> _WHAT IS EXPECTED_: Retype every line below precisely as it appears.

+++ ENTRIES SUPPLIED +++

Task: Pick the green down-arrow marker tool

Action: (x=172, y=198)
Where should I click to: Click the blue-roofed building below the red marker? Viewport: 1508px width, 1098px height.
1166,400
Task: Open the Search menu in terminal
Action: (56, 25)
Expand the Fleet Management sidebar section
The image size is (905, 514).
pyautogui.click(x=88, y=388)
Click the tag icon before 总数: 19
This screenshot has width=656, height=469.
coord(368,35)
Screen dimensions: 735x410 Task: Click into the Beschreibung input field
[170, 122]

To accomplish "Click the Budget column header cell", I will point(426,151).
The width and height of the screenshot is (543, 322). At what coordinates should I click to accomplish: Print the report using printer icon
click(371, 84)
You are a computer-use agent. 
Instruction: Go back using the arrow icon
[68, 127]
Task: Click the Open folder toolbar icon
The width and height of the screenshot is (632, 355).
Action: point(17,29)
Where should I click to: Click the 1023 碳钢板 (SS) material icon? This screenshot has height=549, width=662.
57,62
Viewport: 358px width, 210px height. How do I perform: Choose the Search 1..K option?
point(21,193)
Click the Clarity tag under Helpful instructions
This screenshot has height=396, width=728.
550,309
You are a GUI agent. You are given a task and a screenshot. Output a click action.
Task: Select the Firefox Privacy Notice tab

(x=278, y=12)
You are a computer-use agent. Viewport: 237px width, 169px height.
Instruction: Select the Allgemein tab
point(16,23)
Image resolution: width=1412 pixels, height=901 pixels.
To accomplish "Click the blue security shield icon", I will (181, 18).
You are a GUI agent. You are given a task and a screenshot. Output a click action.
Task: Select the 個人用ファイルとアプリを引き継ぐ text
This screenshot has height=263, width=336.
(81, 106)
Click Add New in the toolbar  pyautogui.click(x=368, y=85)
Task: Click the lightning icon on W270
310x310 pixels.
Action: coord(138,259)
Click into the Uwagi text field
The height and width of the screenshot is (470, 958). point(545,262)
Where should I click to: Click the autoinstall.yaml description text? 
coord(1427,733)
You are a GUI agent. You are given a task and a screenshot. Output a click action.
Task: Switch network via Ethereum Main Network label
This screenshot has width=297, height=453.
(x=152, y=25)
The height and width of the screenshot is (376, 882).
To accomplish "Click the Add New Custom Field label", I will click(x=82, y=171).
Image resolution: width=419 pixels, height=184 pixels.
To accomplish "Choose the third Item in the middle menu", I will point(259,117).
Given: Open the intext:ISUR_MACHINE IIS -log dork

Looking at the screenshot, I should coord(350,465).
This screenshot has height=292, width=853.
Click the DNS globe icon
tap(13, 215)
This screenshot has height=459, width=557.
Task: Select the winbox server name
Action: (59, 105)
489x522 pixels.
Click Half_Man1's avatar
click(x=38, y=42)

+++

> _SOLUTION TO THIS PROBLEM_:
Task: Pick the green down-arrow marker tool

Action: (x=172, y=198)
Where should I click to: Click the blue-roofed building below the red marker? Viewport: 1508px width, 1098px height.
1166,400
Task: Open the Search menu in terminal
Action: (56, 25)
Expand the Fleet Management sidebar section
The image size is (905, 514).
pyautogui.click(x=88, y=388)
Click the tag icon before 总数: 19
This screenshot has width=656, height=469.
coord(368,35)
Screen dimensions: 735x410 Task: Click into the Beschreibung input field
[170, 122]

To accomplish "Click the Budget column header cell", I will point(426,151).
The width and height of the screenshot is (543, 322). At what coordinates should I click to accomplish: Print the report using printer icon
click(371, 84)
You are a computer-use agent. 
Instruction: Go back using the arrow icon
[68, 127]
Task: Click the Open folder toolbar icon
The width and height of the screenshot is (632, 355).
Action: point(17,29)
Where should I click to: Click the 1023 碳钢板 (SS) material icon? This screenshot has height=549, width=662.
57,62
Viewport: 358px width, 210px height. How do I perform: Choose the Search 1..K option?
point(21,193)
Click the Clarity tag under Helpful instructions
This screenshot has height=396, width=728.
550,309
You are a GUI agent. You are given a task and a screenshot. Output a click action.
Task: Select the Firefox Privacy Notice tab

(x=278, y=12)
You are a computer-use agent. Viewport: 237px width, 169px height.
Instruction: Select the Allgemein tab
point(16,23)
Image resolution: width=1412 pixels, height=901 pixels.
To accomplish "Click the blue security shield icon", I will (181, 18).
You are a GUI agent. You are given a task and a screenshot. Output a click action.
Task: Select the 個人用ファイルとアプリを引き継ぐ text
This screenshot has height=263, width=336.
(81, 106)
Click Add New in the toolbar  pyautogui.click(x=368, y=85)
Task: Click the lightning icon on W270
310x310 pixels.
Action: coord(138,259)
Click into the Uwagi text field
The height and width of the screenshot is (470, 958). point(545,262)
Where should I click to: Click the autoinstall.yaml description text? 
coord(1427,733)
You are a GUI agent. You are given a task and a screenshot. Output a click action.
Task: Switch network via Ethereum Main Network label
This screenshot has width=297, height=453.
(x=152, y=25)
The height and width of the screenshot is (376, 882).
To accomplish "Click the Add New Custom Field label", I will click(x=82, y=171).
Image resolution: width=419 pixels, height=184 pixels.
To accomplish "Choose the third Item in the middle menu", I will point(259,117).
Given: Open the intext:ISUR_MACHINE IIS -log dork

Looking at the screenshot, I should coord(350,465).
This screenshot has height=292, width=853.
Click the DNS globe icon
tap(13, 215)
This screenshot has height=459, width=557.
Task: Select the winbox server name
Action: (59, 105)
489x522 pixels.
Click Half_Man1's avatar
click(x=38, y=42)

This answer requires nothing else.